I got a lot of great comments on last week’s post about what would happen if tipping became the norm at McDonald’s. See especially these comments by Eric Rall, Jeff (nice catch, but I’m using “McDonald’s” as a stand-in for all fast food), Marcos Portillo, and Tim.
The answer, which is basically a paraphrase of what Landsburg says in his Price Theory textbook, is that fast food workers wouldn’t see an increase in their take-home pay.
Fast food is the epitome of low-skill, low-wage labor. Indeed, I have a hypothesis I want to test someday that fast food and retail selects the part of the skill distribution that would have been in agriculture fifty or a hundred years ago. Hence, comparing retail workers’ wages today to retail workers’ wages and working conditions in 1955 compares apples to oranges.
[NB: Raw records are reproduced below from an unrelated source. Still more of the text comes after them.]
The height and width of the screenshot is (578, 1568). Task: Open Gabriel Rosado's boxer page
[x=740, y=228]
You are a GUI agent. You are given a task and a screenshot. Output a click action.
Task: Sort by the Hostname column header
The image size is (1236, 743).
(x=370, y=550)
An apples-to-apples comparison would look at how today’s retail workers’ wages and working conditions compare to those in the lowest-skill occupations, like agriculture. Even if real wages haven’t changed, working in an air-conditioned McDonald’s or Walmart is almost certainly preferable to outdoor agricultural work. But that’s another conversation for another day.
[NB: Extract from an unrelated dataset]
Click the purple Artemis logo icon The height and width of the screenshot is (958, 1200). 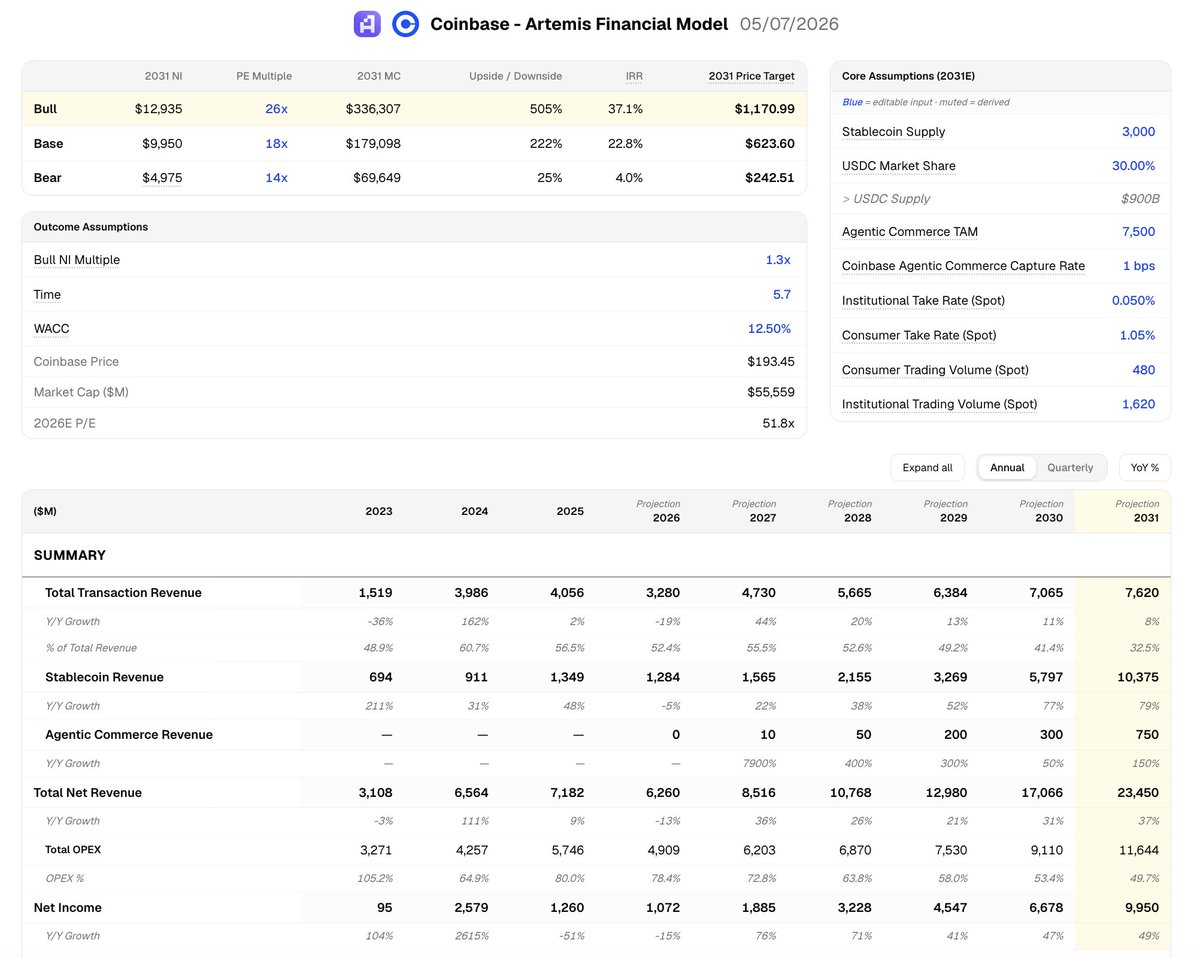(367, 24)
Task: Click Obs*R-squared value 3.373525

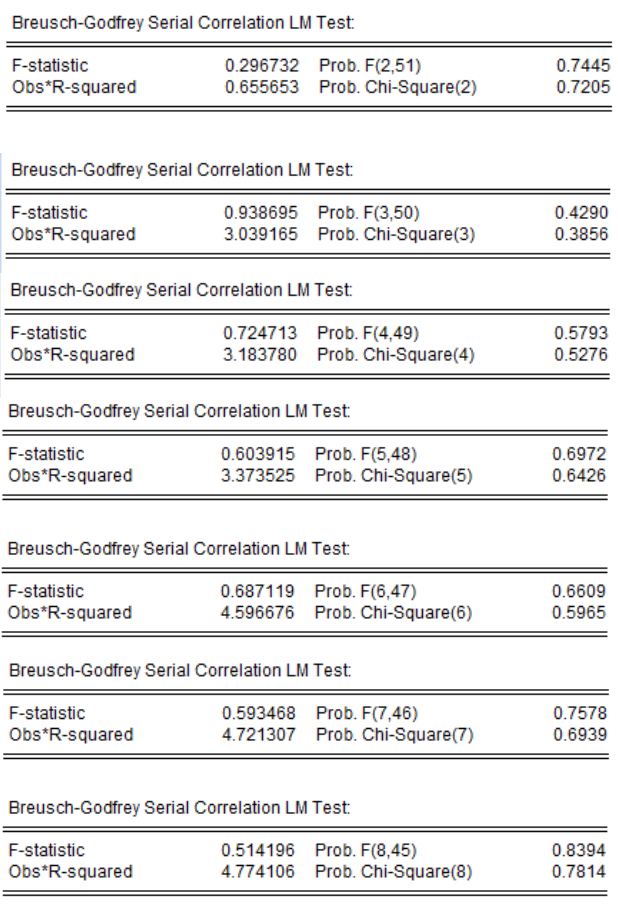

In the long run, the prospect of tips will attract more workers into fast food, lowering the wages firms have to pay to attract workers. On net, workers end up earning whatever they would have earned before, just with a different composition (more tips, lower wages).
READER COMMENTS
Chris Anderson
Aug 6 2013 at 12:15pm
Do you not, in some sense, encourage “better” employees by setting up a predominantly tip-based remuneration scheme than by setting up a predominantly wage-based remuneration scheme?
For example, if what you say is true, then in equilibrium, I wouldn’t care whether I worked at McDonalds ($2 an hour plus tips = $11 an hour) or FastFoodCo ($11 an hour wage, no tips).
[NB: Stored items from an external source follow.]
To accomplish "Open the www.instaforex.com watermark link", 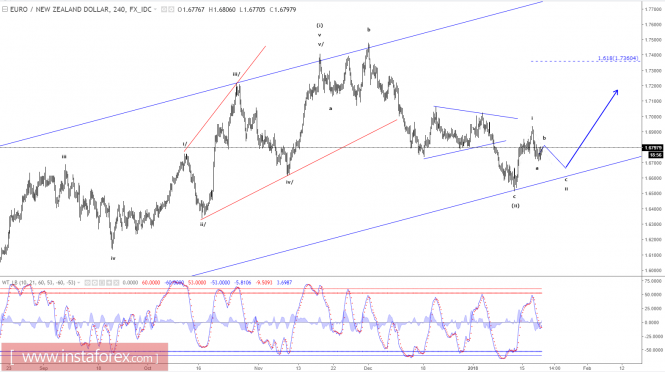I will point(84,357).
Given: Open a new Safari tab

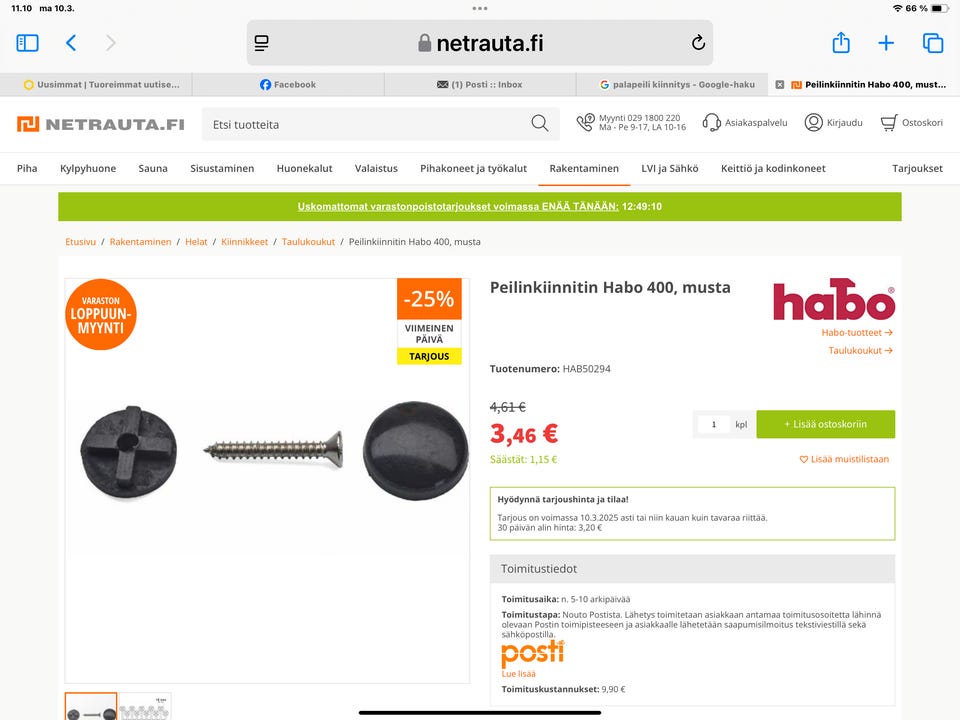Looking at the screenshot, I should [x=885, y=43].
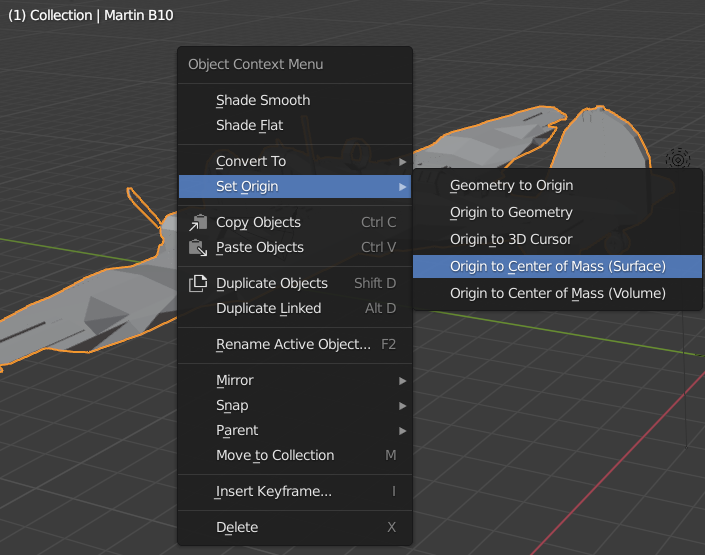Viewport: 705px width, 555px height.
Task: Click the Duplicate Objects icon
Action: 198,283
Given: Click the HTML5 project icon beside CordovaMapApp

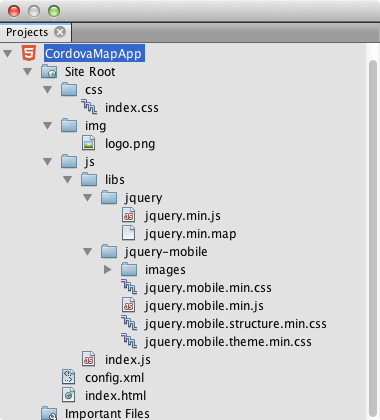Looking at the screenshot, I should point(29,53).
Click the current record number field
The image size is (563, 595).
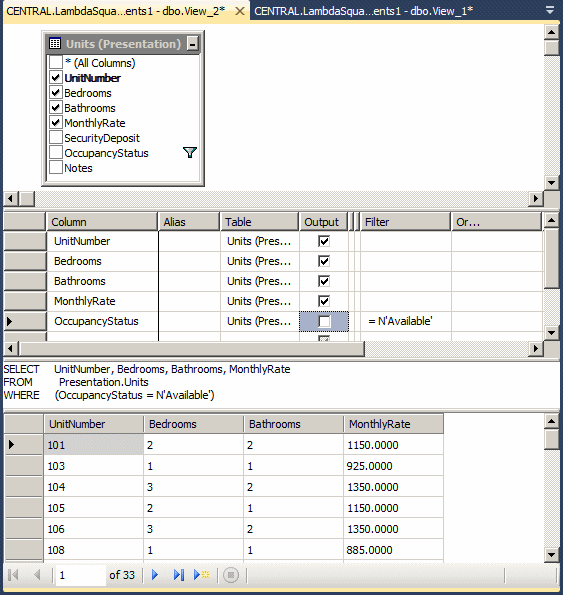80,575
However, I know that my wages at FastFoodCo are fixed, so I have no incentive to do more than is required of me to earn that wage. But if I work at McDonalds, any harder work would be rewarded in greater tips, so I have an incentive to produce more. This higher production should benefit both employer and employee, and relies on the willingness of some customers to reward better service.
I realise that, in a perfect economic world, all $11 an hour workers should provide the same productivity levels, but this world isn’t perfect, and I can’t help feel that if you change the incentive, some will surely suddenly work harder than others.
Hazel Meade
Aug 6 2013 at 12:26pm
I’m not sure if this would hold entirely.
Tipping is voluntary and varies from customer to customer. Thus, it would be preferable of ver a general wage increase. The people willing to pay 50c more per burger would just tip 50c to the worker. People who couldn’t afford it wouldn’t. A reduction in wages paid by the emplyoer would also increase employment. More people would get jobs working at McDonals and some income would be supplemented by tips.
It’s not at all clear that this would work out to be a net wash for low-skilled workers. It could be that the lowest skilled would gain by having a job in the first place. The highest skilled would get a net pay increase, and the people in the middle would lose wages due to competition.
Ted Levy
Aug 6 2013 at 12:32pm
This makes sense outside the context of minimum wage. But with minimum wage, since the wage cannot be lowered as a response to tipping, I don’t see how this analysis is complete.
Jack Davis
Aug 6 2013 at 1:41pm
One thing may not have been mentioned: Tips are easier to shield from taxes than wages. As a tax preparer, I tell people they have to record all their tips, but I know they don’t.
Art Carden
Aug 6 2013 at 2:37pm
Thanks for the truly excellent comments. Here’s where I think there would be a noticeable change: adding tips at McDonald’s would unbundle food and service. In repeat interactions, especially, the tipper might also encourage the worker to develop knowledge of “the particular circumstances of time and place” and to go out of their way to make sure the food was hot and fresh.
RPLong
Aug 6 2013 at 2:50pm
I read the headline of this blog post, “What if Tipping Became Norm MacDonald.”
Suffice it to say, that blog post would have read much differently than this one.
Scott M
Aug 6 2013 at 5:03pm
One problem with tips is that the government taxes the worker based on the assumption that they made x% in tips. In jobs where tips are unlikely, or people don’t see much value in what the person is doing, the people would not get tips. If they are paid the minimum wage for a service job with tips, they could end up making less. (Starbucks comes to mind – the price is high, they are so slow, some baristas are at best indifferent and often rude, so I seldom tip).
Hsin Yi Vivian Hsieh
Aug 9 2013 at 10:16pm
I think that if workers were paid with tips, then you would have exceptional workers who earned well over the minimum wage currently held, and in that case the employers would continue to lower wages, in which case the minimum wage would have to be adjusted. I also agree that employees will just end up earning what they have in the past because when customers are expected to tip the workers, it’s basically like a tax that factors into the price of a McChicken, and as a result the demand would decrease. This would then lead to employees lowering wages for workers, because employees usually bear a greater burden of the tax than the employers.